Just above the big city of Trieste/Trst a special natural phenomenon is hiding - Val Rosandra / Glinščica is a beautiful valley with some low rock formations, useful for exercising technical climbing. There is, where Emilio Comici was exercising.
Close to the Socerb castle the Karst edge continues on the Slovenian territory. Not far away from the border, above the small village of Osp, there are two famous walls, where technical climbs of the highest quality can be experienced - Osp wall and Mišja peč.
Further towards the southeast, beyond the big, elegant bridge of the main Slovenian highway, the Karst edge continues with the walls above Črni Kal village. The hardest technical climbs can be done around the ruins of the ancient Venetian castle and more towards the southeast.
Going further south-eastwards the Karst edge falls down to Rižana valley in two bigger steps. Above the steep walls are rising over the Podpeč village and below there's a similar wall called Štrekljevica. Over both walls runs a secured, marked path. Štrekljevica would also be appropriate for hard technical climbing, but it is prohibited, because there are still a few rare birds nesting.
Still further down, the Karst edge is less and less appropriate for technical climbing, but it remains a nice hiking area. As I shall describe only its Italian and Slovenian part on this page, let me stop here.
Above the Karst edge rock steps there's another landscape. A mostly flat grassy plateau is stretching towards the hills of Slavnik and its surroundings.

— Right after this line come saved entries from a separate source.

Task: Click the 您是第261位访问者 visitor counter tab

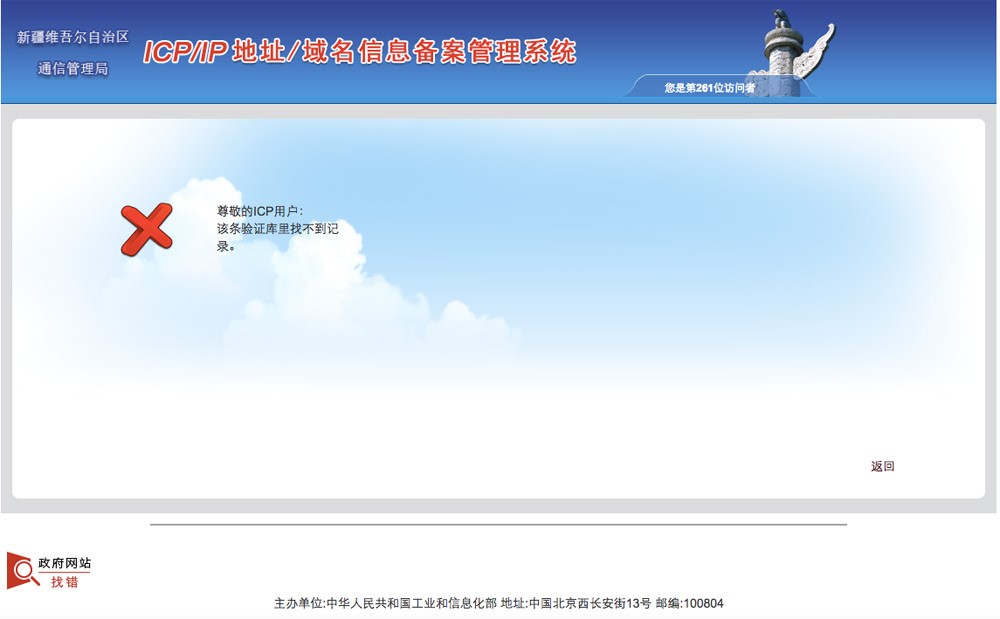Action: coord(711,88)
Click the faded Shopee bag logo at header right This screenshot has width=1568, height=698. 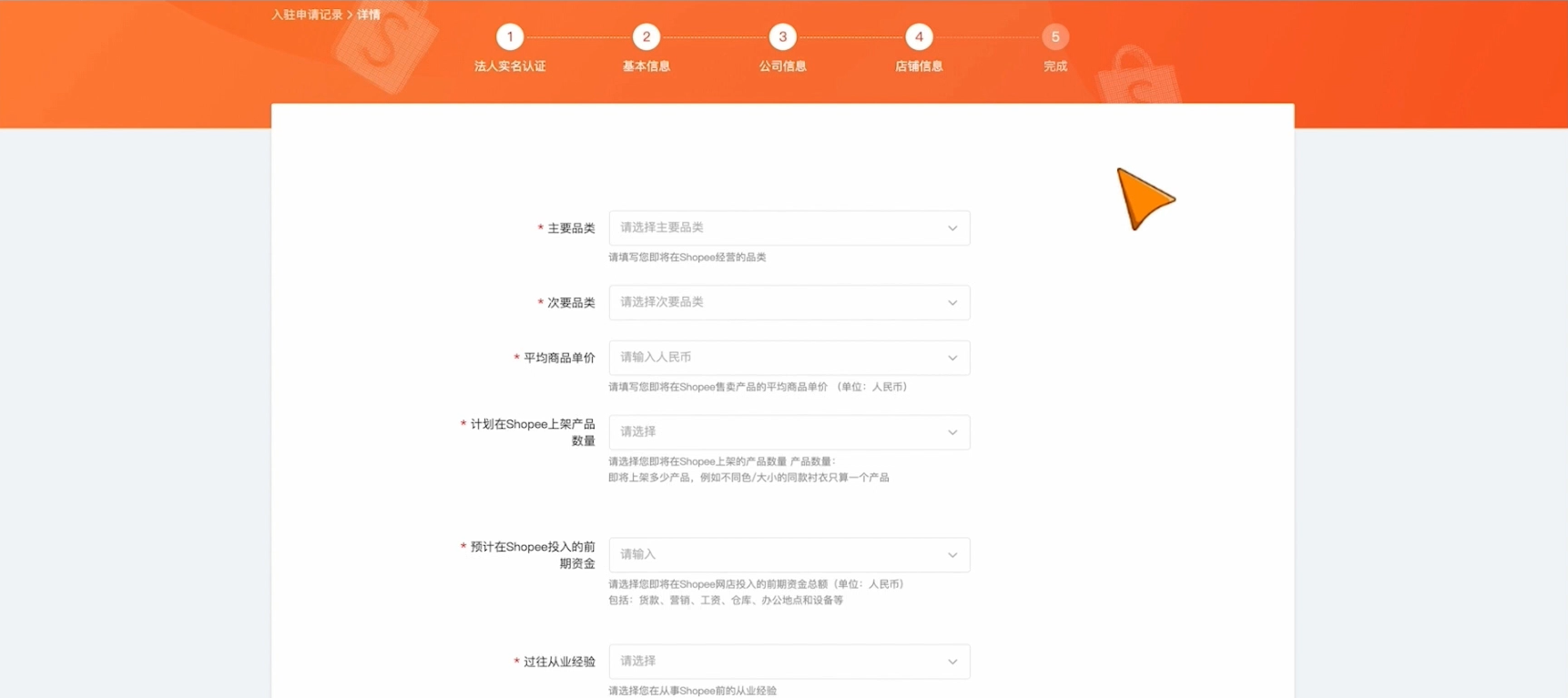(1138, 77)
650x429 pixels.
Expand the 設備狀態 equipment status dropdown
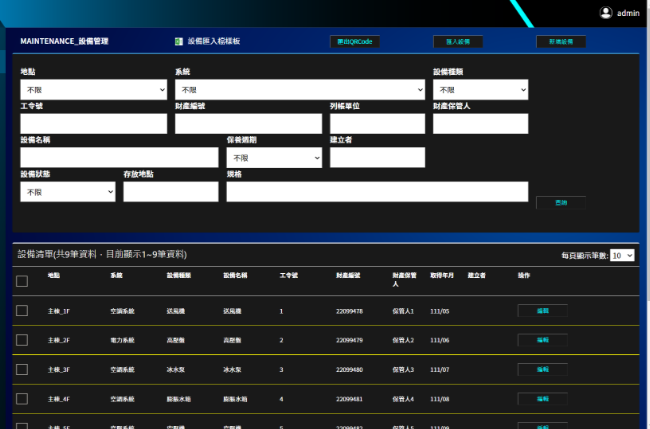(x=67, y=192)
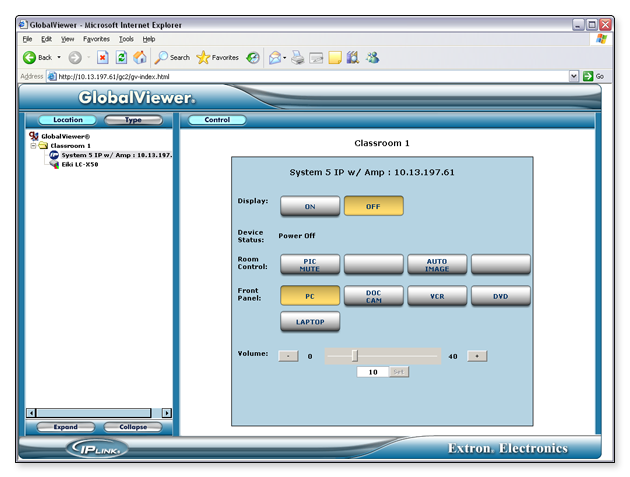Open the Favorites star button
Image resolution: width=630 pixels, height=477 pixels.
(x=218, y=58)
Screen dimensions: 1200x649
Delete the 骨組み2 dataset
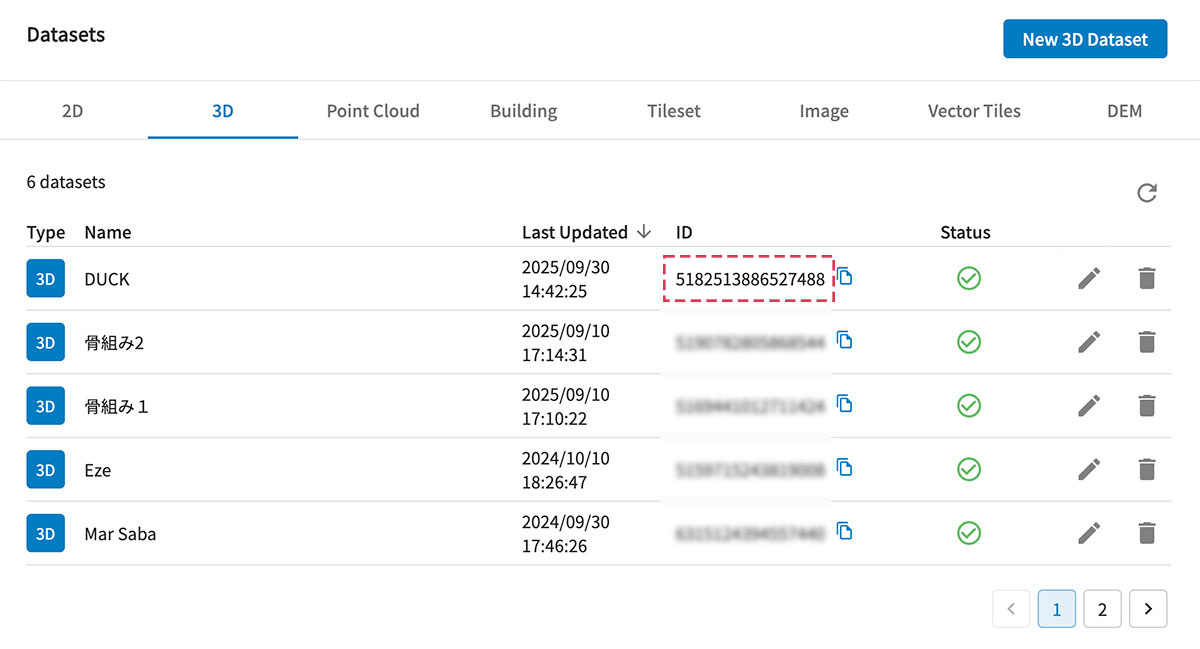tap(1146, 342)
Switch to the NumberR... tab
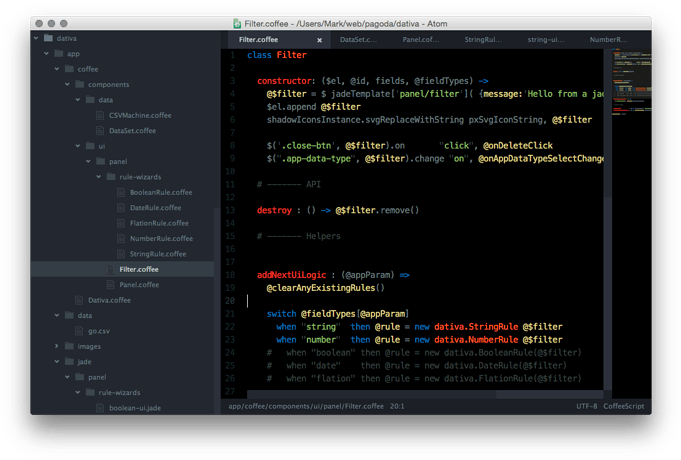Screen dimensions: 681x460 coord(608,40)
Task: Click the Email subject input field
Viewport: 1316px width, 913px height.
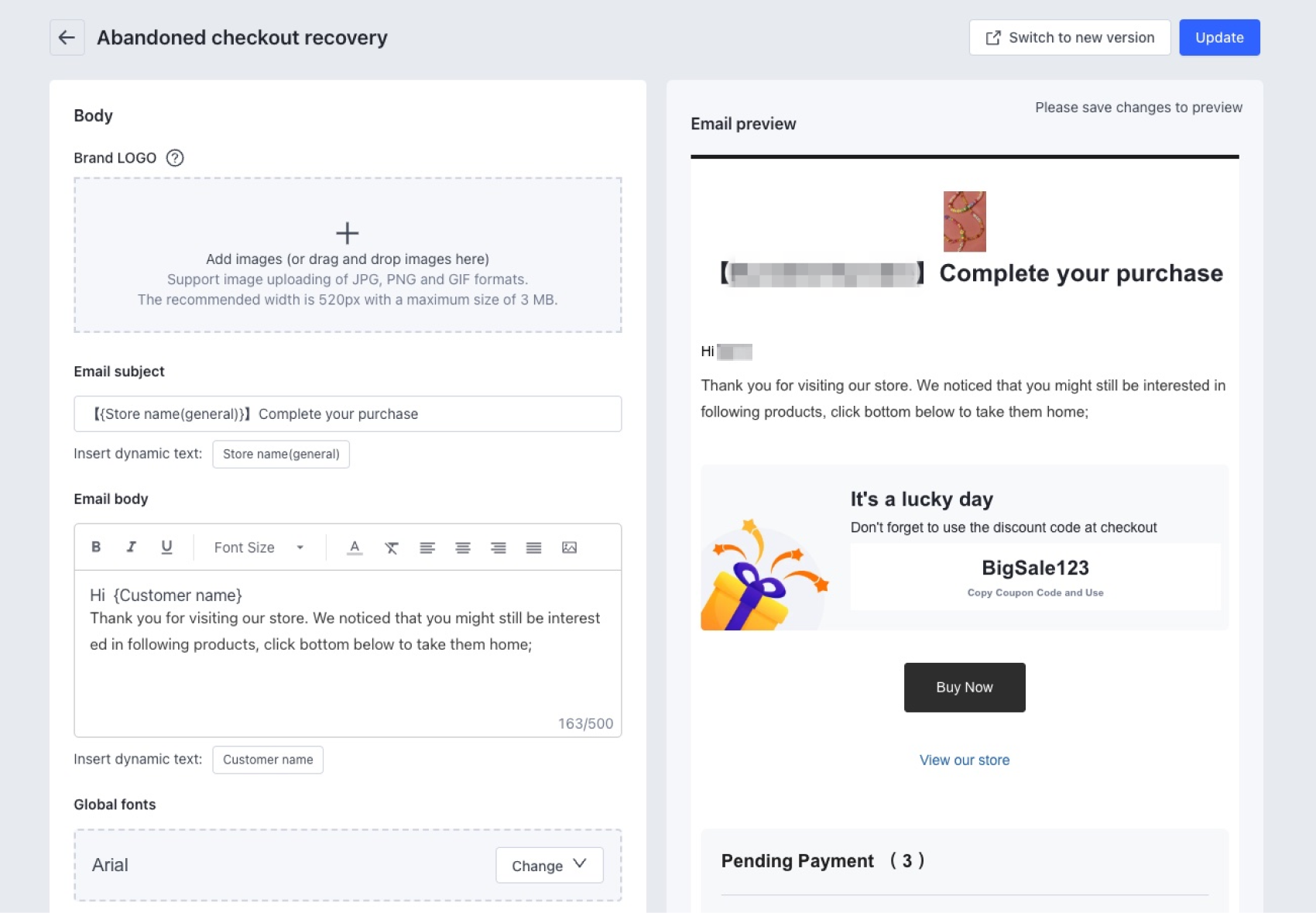Action: 348,414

Here you can find a few remote villages, but further towards the southeast the landscape rises again and amongst the hills there you can find some remote places where the only Slovenian savannah stretches. In spring, around the Zalipnik valley some first class hiking goals could be enjoyed in the abundance of flora. Below the rock steps of Karst edge lie the fields and villages of the inner Istria. Limestone is being replaced with flysh, only a few limestone rock outposts can be found in various locations. Some of them will be shortly described here.